======== Data in this exercise ========
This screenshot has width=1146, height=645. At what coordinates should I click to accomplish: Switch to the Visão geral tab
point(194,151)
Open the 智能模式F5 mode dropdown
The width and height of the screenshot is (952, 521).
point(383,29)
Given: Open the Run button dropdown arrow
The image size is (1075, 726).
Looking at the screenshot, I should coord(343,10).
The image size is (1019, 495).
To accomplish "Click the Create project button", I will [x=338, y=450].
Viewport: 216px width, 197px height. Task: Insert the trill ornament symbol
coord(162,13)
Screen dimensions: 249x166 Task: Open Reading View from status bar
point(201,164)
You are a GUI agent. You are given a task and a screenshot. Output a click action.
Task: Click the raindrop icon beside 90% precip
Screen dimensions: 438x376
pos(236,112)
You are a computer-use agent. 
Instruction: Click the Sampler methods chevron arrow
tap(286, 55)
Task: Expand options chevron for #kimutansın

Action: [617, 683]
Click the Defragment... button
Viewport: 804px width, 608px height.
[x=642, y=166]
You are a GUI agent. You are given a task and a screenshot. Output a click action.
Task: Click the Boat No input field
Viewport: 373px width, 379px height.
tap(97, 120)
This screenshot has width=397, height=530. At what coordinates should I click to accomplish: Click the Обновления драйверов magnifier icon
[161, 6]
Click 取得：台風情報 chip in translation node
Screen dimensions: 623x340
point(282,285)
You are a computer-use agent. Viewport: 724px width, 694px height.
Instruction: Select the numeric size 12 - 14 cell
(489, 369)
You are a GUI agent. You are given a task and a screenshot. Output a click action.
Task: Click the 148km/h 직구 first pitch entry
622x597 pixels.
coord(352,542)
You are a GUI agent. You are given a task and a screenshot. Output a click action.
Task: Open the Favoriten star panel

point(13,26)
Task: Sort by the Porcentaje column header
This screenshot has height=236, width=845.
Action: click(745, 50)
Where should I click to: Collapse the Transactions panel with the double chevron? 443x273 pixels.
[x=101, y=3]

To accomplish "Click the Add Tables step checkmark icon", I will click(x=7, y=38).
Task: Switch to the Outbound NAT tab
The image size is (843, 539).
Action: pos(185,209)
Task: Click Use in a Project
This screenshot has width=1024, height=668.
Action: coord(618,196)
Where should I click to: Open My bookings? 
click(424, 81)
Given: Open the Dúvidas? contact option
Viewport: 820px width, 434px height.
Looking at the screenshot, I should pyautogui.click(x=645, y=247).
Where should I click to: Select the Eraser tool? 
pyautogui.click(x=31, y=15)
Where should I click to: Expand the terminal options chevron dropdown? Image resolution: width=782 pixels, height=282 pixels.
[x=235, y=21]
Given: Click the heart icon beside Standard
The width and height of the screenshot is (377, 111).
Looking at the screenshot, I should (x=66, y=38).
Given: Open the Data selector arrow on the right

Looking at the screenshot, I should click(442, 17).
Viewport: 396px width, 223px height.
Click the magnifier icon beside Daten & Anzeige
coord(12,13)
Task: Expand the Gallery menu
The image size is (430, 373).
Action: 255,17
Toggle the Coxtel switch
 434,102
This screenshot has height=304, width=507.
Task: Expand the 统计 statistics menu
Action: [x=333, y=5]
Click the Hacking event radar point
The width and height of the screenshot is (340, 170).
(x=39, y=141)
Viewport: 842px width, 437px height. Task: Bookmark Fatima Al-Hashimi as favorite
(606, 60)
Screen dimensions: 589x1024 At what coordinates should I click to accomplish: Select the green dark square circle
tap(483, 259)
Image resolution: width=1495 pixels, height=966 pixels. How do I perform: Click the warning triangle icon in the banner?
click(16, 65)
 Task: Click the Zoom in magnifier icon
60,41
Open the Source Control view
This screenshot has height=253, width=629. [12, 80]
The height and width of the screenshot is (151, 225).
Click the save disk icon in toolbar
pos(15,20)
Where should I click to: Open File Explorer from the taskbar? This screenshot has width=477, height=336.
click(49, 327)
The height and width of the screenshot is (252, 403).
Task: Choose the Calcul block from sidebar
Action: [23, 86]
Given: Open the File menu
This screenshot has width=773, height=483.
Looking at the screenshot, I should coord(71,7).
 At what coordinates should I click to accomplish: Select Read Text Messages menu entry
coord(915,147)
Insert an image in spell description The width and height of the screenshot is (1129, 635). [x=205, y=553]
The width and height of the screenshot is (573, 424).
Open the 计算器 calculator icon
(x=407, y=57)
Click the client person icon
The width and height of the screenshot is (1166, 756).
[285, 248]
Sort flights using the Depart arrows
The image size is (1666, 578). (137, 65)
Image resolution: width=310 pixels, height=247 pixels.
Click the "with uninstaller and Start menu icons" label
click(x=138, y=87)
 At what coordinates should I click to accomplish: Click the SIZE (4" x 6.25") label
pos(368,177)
========
What you are asked to do: Copy the records exactly.

Reply to the task:
This screenshot has width=1146, height=645. At what coordinates should I click to accomplish: Switch to the Visão geral tab
point(194,151)
Open the 智能模式F5 mode dropdown
The width and height of the screenshot is (952, 521).
point(383,29)
Given: Open the Run button dropdown arrow
The image size is (1075, 726).
Looking at the screenshot, I should coord(343,10).
The image size is (1019, 495).
To accomplish "Click the Create project button", I will [x=338, y=450].
Viewport: 216px width, 197px height. Task: Insert the trill ornament symbol
coord(162,13)
Screen dimensions: 249x166 Task: Open Reading View from status bar
point(201,164)
You are a GUI agent. You are given a task and a screenshot. Output a click action.
Task: Click the raindrop icon beside 90% precip
Screen dimensions: 438x376
pos(236,112)
You are a computer-use agent. 
Instruction: Click the Sampler methods chevron arrow
tap(286, 55)
Task: Expand options chevron for #kimutansın

Action: [617, 683]
Click the Defragment... button
Viewport: 804px width, 608px height.
[x=642, y=166]
You are a GUI agent. You are given a task and a screenshot. Output a click action.
Task: Click the Boat No input field
Viewport: 373px width, 379px height.
tap(97, 120)
This screenshot has width=397, height=530. At what coordinates should I click to accomplish: Click the Обновления драйверов magnifier icon
[161, 6]
Click 取得：台風情報 chip in translation node
Screen dimensions: 623x340
point(282,285)
You are a computer-use agent. Viewport: 724px width, 694px height.
Instruction: Select the numeric size 12 - 14 cell
(489, 369)
You are a GUI agent. You are given a task and a screenshot. Output a click action.
Task: Click the 148km/h 직구 first pitch entry
622x597 pixels.
coord(352,542)
You are a GUI agent. You are given a task and a screenshot. Output a click action.
Task: Open the Favoriten star panel

point(13,26)
Task: Sort by the Porcentaje column header
This screenshot has height=236, width=845.
Action: click(745, 50)
Where should I click to: Collapse the Transactions panel with the double chevron? 443x273 pixels.
[x=101, y=3]

To accomplish "Click the Add Tables step checkmark icon", I will click(x=7, y=38).
Task: Switch to the Outbound NAT tab
The image size is (843, 539).
Action: pos(185,209)
Task: Click Use in a Project
This screenshot has width=1024, height=668.
Action: coord(618,196)
Where should I click to: Open My bookings? 
click(424, 81)
Given: Open the Dúvidas? contact option
Viewport: 820px width, 434px height.
Looking at the screenshot, I should pyautogui.click(x=645, y=247).
Where should I click to: Select the Eraser tool? 
pyautogui.click(x=31, y=15)
Where should I click to: Expand the terminal options chevron dropdown? Image resolution: width=782 pixels, height=282 pixels.
[x=235, y=21]
Given: Click the heart icon beside Standard
The width and height of the screenshot is (377, 111).
Looking at the screenshot, I should (x=66, y=38).
Given: Open the Data selector arrow on the right

Looking at the screenshot, I should click(442, 17).
Viewport: 396px width, 223px height.
Click the magnifier icon beside Daten & Anzeige
coord(12,13)
Task: Expand the Gallery menu
The image size is (430, 373).
Action: 255,17
Toggle the Coxtel switch
 434,102
This screenshot has height=304, width=507.
Task: Expand the 统计 statistics menu
Action: [x=333, y=5]
Click the Hacking event radar point
The width and height of the screenshot is (340, 170).
(x=39, y=141)
Viewport: 842px width, 437px height. Task: Bookmark Fatima Al-Hashimi as favorite
(606, 60)
Screen dimensions: 589x1024 At what coordinates should I click to accomplish: Select the green dark square circle
tap(483, 259)
Image resolution: width=1495 pixels, height=966 pixels. How do I perform: Click the warning triangle icon in the banner?
click(16, 65)
 Task: Click the Zoom in magnifier icon
60,41
Open the Source Control view
This screenshot has height=253, width=629. [12, 80]
The height and width of the screenshot is (151, 225).
Click the save disk icon in toolbar
pos(15,20)
Where should I click to: Open File Explorer from the taskbar? This screenshot has width=477, height=336.
click(49, 327)
The height and width of the screenshot is (252, 403).
Task: Choose the Calcul block from sidebar
Action: [23, 86]
Given: Open the File menu
This screenshot has width=773, height=483.
Looking at the screenshot, I should coord(71,7).
 At what coordinates should I click to accomplish: Select Read Text Messages menu entry
coord(915,147)
Insert an image in spell description The width and height of the screenshot is (1129, 635). [x=205, y=553]
The width and height of the screenshot is (573, 424).
Open the 计算器 calculator icon
(x=407, y=57)
Click the client person icon
The width and height of the screenshot is (1166, 756).
[285, 248]
Sort flights using the Depart arrows
The image size is (1666, 578). (137, 65)
Image resolution: width=310 pixels, height=247 pixels.
Click the "with uninstaller and Start menu icons" label
click(x=138, y=87)
 At what coordinates should I click to accomplish: Click the SIZE (4" x 6.25") label
pos(368,177)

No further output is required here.